6 Doctors Among 8 Held In U.K. Bomb Plot
British police investigating three failed car bombings in London and Glasgow have searched 19 locations and arrested eight people, including six doctors, one of them arrested in Australia, reports CBS News.
CBS News confirms the eighth arrest was made Monday in Brisbane, Australia. The 27-year-old unidentified man is also a doctor who had been working in United Kingdom. Police are executing a number of search warrants across Queensland, including one at the hospital where the suspect worked, Australian authorities said. More arrests are expected.
Speaking in Canberra Tuesday, Australian Prime Minister John Howard said the doctor arrested is an Indian national. Howard at the same time revealed that a second doctor is being interviewed in relation to information given to counterterror authorities by the first.
Officials say both doctors worked at the Gold Coast Hospital in southeast Queensland and were both recruited from Liverpool.
The Indian doctor was arrested at the state capital Brisbane airport as he was about to leave the country Monday night. The second doctor was being interviewed by police Tuesday but has not been arrested.
Still another medical trail, reports CBS News foreign correspondent Mark Phillips, leads to Jordan, where Mohammad Asha - who was arrested Saturday in northern England - got his medical training.
British media reports named the second detained doctor as Bilal Abdulla, an Iraqi who was believed to have been arrested at Glasgow airport. The only two people arrested at the airport were the ones driving the Jeep Cherokee that crashed through the entrance.
According to the British General Medical Council's register, a man named Bilal Talal Abdul Samad Abdulla was registered in 2004 and was trained in Baghdad.
A third doctor, believed to be from India, was arrested in Liverpool Monday and is suspected of involvement in the Glasgow attack and in the two failed car bombing attempts in London, adds Phillips.
Phillips reports that investigators have called the burned Jeep Cherokee recovered from the airport entrance, "a gold mine" of evidence.
Two other men were arrested Monday as suspects in the car bomb attack on the airport, British authorities said.

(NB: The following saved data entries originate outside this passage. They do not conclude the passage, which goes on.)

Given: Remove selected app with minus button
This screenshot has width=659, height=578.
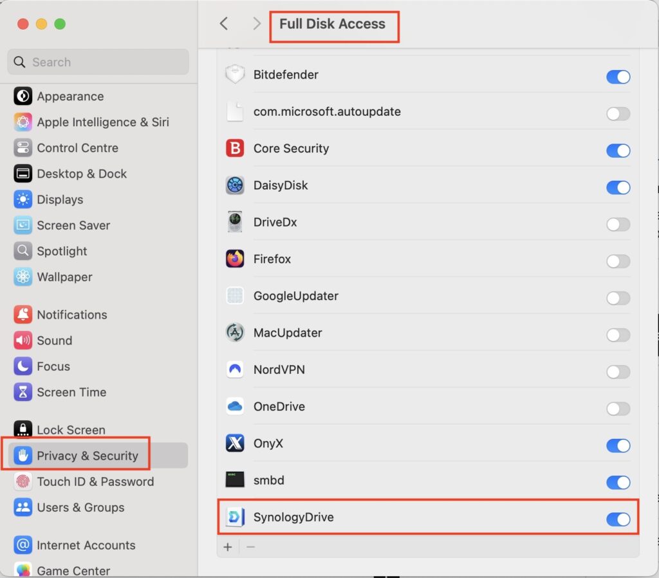Looking at the screenshot, I should pyautogui.click(x=251, y=547).
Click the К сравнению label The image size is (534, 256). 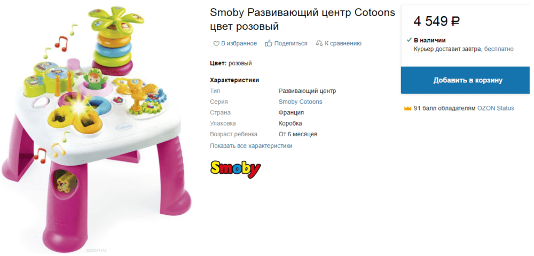(x=343, y=43)
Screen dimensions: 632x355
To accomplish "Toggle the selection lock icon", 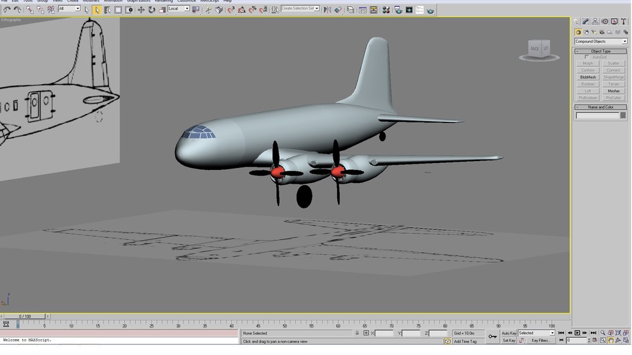I will [x=356, y=334].
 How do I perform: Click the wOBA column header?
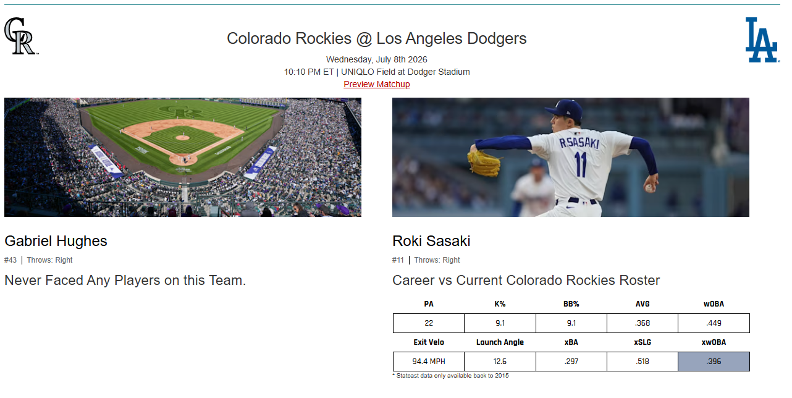tap(714, 304)
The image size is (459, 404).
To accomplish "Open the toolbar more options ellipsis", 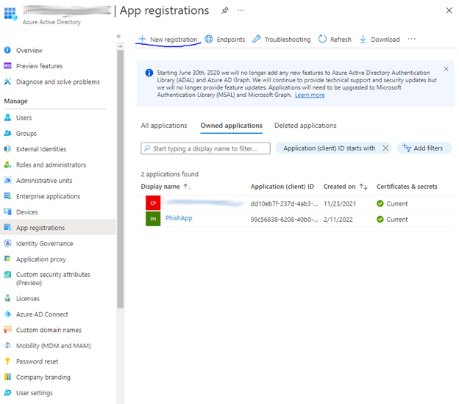I will (411, 39).
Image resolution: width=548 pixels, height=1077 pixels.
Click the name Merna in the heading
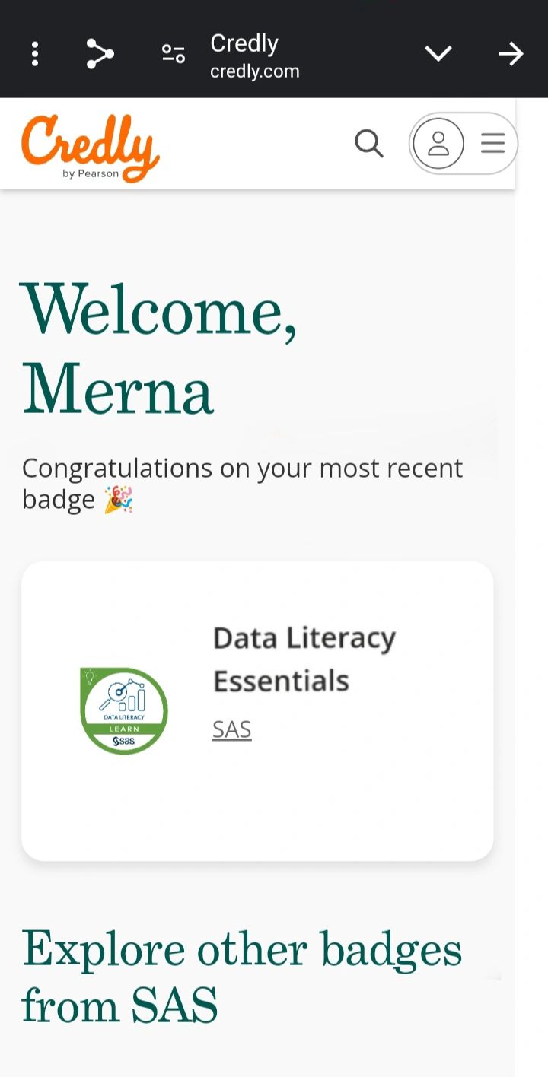tap(118, 390)
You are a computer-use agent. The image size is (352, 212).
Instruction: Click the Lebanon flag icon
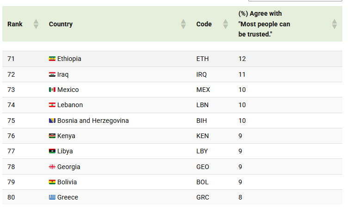pos(52,105)
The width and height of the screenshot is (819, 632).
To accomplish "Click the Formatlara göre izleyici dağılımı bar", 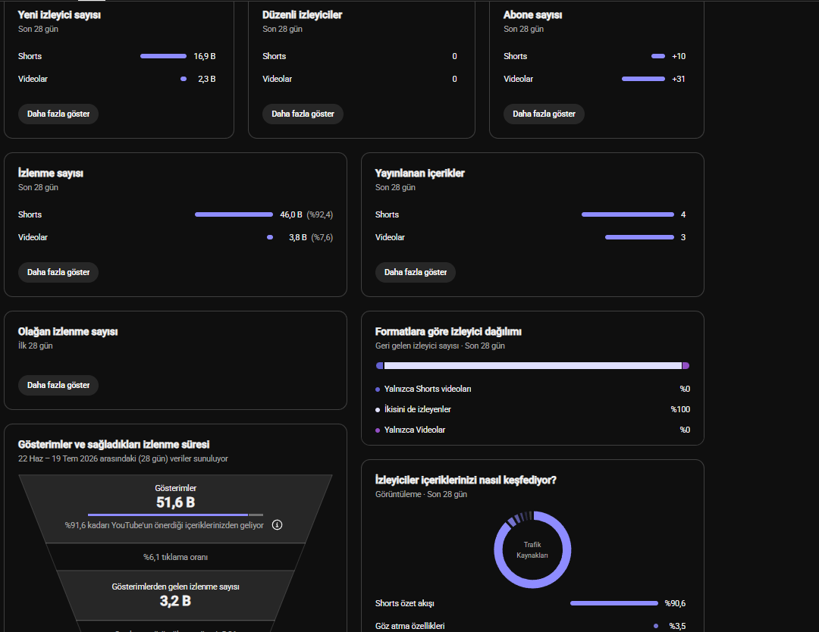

Strathclyde police said two men, aged 25 and 28, had been detained under the Prevention of Terrorism Act.
Meanwhile, U.S. security officials tell CBS News correspondent Bob Orr that they have found no U.S. connections to the U.K. terror incidents.
At this point, the FBI is not pursuing any domestic leads in this case, and government officials are referring all questions to British authorities, adds Orr.
Mohammed Asha seems a very unlikely terrorist, reports CBS News correspondent Sheila MacVicar. And although he has not yet been charged, there are suggestions that he is central to the plot to blow up two massive car bombs in the heart of London last Friday, and that he may be closely linked to the two men who attacked Glasgow airport on Saturday.
Asha was arrested along with a 27-year-old woman, believed to be his wife, as they drove on a major highway in Cheshire, in northwest England, in a joint swoop by officers from London and Birmingham.
Interviewed by CBS News at his home in Amman, Jordan, Asha's father said his son attended The Jubilee School in Amman, an elite high school initially founded by Jordan's Queen Noor in 1984 for children who show great academic promise. He graduated with straight A's in 1998.
Asha graduated from Jordan University's medical program in the summer of 2004 — at the top of his class — and then moved to Birmingham with his family, where he continued his medical studies. He was most recently a resident neurosurgeon at the University Hospital of North Staffordshire, in northern England.
CBS News confirms that in 2004 the current head of al Qaeda in Iraq was instructed by then-head Abu Musab al-Zaraqawi to recruit these people to move to the West and easily integrate until time came to strike.
CBS News has found a posting dated Feb. 20, 2006, by someone using the name Mohammed Asha, of Jordanian nationality, on an Islamic Internet chat forum. Referring to a cartoon depicting the Prophet Mohammed published by European newspapers, the post reads: "We have had to put up with you in the West for a long time. But now, after you insulted our prophet, we shall not forgive you."
The posting was found on a forum that did not appear to represent or be a regular platform exclusively for extremist view points.
An earlier statement posted online, signed by a "group of intellectuals," expresses support for the resistance in the Palestinian territories and condemns some Palestinian officials for calling it "terrorism". The name of Mohammed Asha appears among the signatories. The statement, found on the website of the al-Shaab newspaper, is dated July 19, 2002.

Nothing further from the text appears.